Auch die Premier League hadert mit dem Abschneiden seiner Klubs. Der FC Liverpool verabschiedete sich einigermaßen peinlich – bei allem Respekt – gegen die portugiesische Felsmannschaft Sporting Braga. Für Manchester City hingegen reichte es nicht zum Weiterkommen im Duell mit Dynamo Kiew. Das Hinspiel konnten die Ukrainer mit 2:0 für sich entscheiden, gestern retteten sie sich mit einer 0:1-Niederlage knapp über die Runden. Dabei ist bei ManCity nun mal wieder ein Spieler in der Diskussion, um den es wohl Zeit seiner Karriere nie ruhig werden wird: Mario Balotelli. Der Italiener gilt als hochtalentiert, aber immer wenn er bisher auf meinem Schirm auftauchte, ging es um sportliche Krisen, Querelen neben dem Platz und Undiszipliniertheiten. Mit einer brutalen Attacke in der 36. Minute brachte er gestern sein Team schon im ersten Durchgang in Unterzahl, eine Aktion, die City zwar zunächst gut kompensierte, in der Endphase aber fehlte die Kraft. In nun 19 Pflichtspieleinsätzen für Manchester City hat es Balotelli in drei Wettbewerben auf sieben Verwarnungen und zwei Platzverweise geschafft – dem stehen allerdings auch schon neun Treffer gegenüber. Direkt nach dem Platzverweis gab es auch das Führungstor für die Gastgeber, sie erspielten sich weitere Chancen und hätten zumindest die Verlängerung durchaus verdient gehabt. Aber im Endeffekt fehlte in einigen Situationen der zusätzliche Stürmer, der elfte Mann auf dem Feld. Später sorgte Dynamo mehrfach für Entlastung und ließ nicht mehr viel anbrennen. Auch die Einwechslung von Edin Dzeko brachte keine Besserung mehr.

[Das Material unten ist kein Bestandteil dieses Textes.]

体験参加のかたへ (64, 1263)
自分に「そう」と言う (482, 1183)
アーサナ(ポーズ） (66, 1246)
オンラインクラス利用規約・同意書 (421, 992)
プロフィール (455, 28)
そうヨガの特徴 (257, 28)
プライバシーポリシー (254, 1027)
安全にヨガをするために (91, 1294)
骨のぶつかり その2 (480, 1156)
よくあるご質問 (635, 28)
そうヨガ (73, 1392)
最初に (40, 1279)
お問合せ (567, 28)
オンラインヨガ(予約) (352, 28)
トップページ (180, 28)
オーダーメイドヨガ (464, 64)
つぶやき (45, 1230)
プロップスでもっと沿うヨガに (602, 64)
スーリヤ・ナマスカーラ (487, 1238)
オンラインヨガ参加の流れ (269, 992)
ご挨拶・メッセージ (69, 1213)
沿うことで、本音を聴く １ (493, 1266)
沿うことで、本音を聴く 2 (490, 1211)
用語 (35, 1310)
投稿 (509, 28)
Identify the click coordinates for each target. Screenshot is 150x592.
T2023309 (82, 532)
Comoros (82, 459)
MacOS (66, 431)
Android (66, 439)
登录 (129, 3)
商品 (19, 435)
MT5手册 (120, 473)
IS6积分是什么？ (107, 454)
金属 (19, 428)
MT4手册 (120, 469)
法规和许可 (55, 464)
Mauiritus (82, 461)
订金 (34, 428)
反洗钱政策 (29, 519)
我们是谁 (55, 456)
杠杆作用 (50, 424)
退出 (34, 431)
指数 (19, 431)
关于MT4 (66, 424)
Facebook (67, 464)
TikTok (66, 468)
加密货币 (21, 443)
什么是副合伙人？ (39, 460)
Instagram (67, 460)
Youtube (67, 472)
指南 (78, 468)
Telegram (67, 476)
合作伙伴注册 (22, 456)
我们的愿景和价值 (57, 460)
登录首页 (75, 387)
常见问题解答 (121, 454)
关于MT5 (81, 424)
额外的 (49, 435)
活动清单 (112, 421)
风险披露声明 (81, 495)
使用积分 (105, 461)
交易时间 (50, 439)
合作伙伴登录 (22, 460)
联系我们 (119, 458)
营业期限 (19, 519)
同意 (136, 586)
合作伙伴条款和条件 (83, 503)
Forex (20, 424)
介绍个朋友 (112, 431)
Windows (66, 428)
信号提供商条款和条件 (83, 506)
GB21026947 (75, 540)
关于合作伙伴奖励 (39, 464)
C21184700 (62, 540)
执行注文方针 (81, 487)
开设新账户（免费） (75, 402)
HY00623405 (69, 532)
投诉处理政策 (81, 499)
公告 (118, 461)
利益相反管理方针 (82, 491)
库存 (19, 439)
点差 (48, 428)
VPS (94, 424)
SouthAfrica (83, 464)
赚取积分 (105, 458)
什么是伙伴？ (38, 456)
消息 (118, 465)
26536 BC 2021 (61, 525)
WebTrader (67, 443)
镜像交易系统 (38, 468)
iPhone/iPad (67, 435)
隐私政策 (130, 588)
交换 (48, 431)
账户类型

Der Wettbewerb in der Europa League ist nun völlig offen. Liverpool und ManCity sind nur zwei weitere Beispiele dafür, wie schnell die Qualität im kleinen Bruder der Königsklasse unterschätzt wird. Gerade die Teams aus den Ligen auf den Plätzen 6 bis 10 der Fünfjahreswertung haben hier eine ideale Spielwiese gefunden, um zu internationalen Topmannschaften zu reifen, während Teams aus der Premier League, der Serie A und Primera Division nur die Champions League als Ziel kennen. Ich sehe den FC Villarreal als leichen Favorit, grundsätzlich dürfte aber jedem der acht ausgeglichenen Teams der Titel zuzutrauen sein.